Translational Medicine

Biography

Biography: Youngmi Jung

Abstract

Tumor necrosis factor-inducible gene 6 protein (TSG-6), one of cytokines secreted from mesenchymal stem/stromal cells, is known to act as an anti-inflammatory factor. Recently, we prove that TSG-6 contributes to the liver regeneration by suppressing the activation of hepatic stellate cells in CCl4-treated mice; however, the mechanism underlying the effect is poorly understood. Autophagy is the catabolic process targeting cell constituents to the lysosomes for degradation and known to be dysregulated in several diseases, including liver diseases.

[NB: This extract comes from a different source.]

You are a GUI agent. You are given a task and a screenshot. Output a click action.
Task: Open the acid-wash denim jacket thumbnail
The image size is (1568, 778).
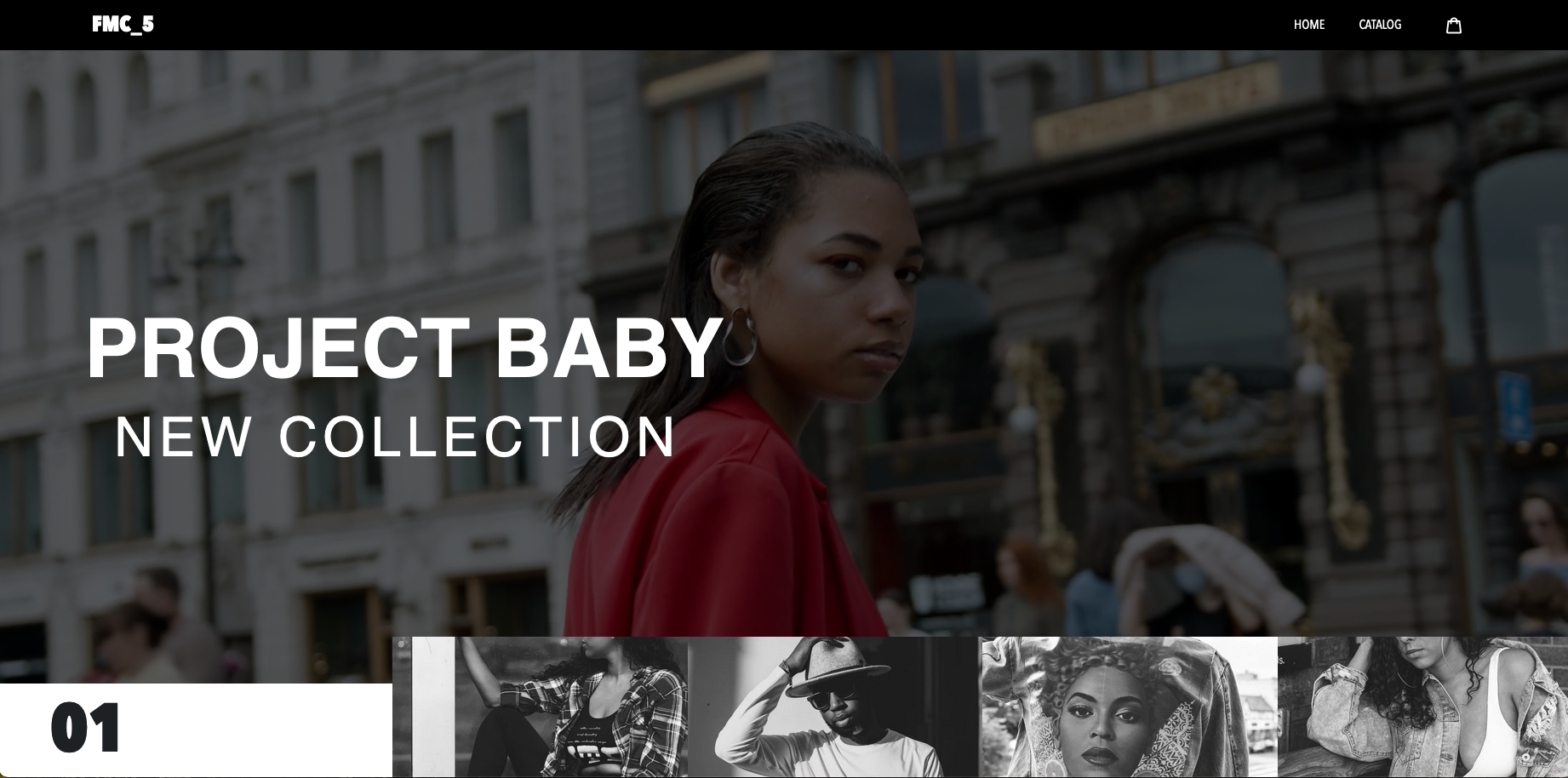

Emerging evidence suggests that the autopagic functions protect hepatocytes from damages. Hence, we hypothesize that TSG-6 promotes the autophagical clearance systems in hepatocytes and protects liver from injury. To prove this hypothesis, mice were fed with Methionine Choline-Deficient Ethionine (MCDE) for 4 weeks, followed by being injected with TSG-6 (TSG-6 group) or saline (MCDE+vehicle group) with MCDE supplemented diets for additional 2 weeks. The histomorphological injuries and increased level of liver enzymes were shown in MCDE-treated mice with or without saline, whereas those observations were markedly ameliorated in TSG-6 group. The markers for autophagosome formation, LC3-II, Lamp2, and Rab7 and autophagy-relate genes, atg3 and atg7, were elevated in TSG-6 group compared to MCDE or MCDE+vehicle group. Immunostaining for LC3, Lamp2 and Rab7 showed that livers of TSG-6 group contained more hepatocytic cells expressing those markers than other groups. Also, Ki67-positive hepatocytic cells were accumulated in TSG-6 group, whereas these cells were rarely detected in MCDE group. Therefore, these results demonstrated that TSG-6 promoted the autophagical function in hepatocytes, contributing to the liver regeneration.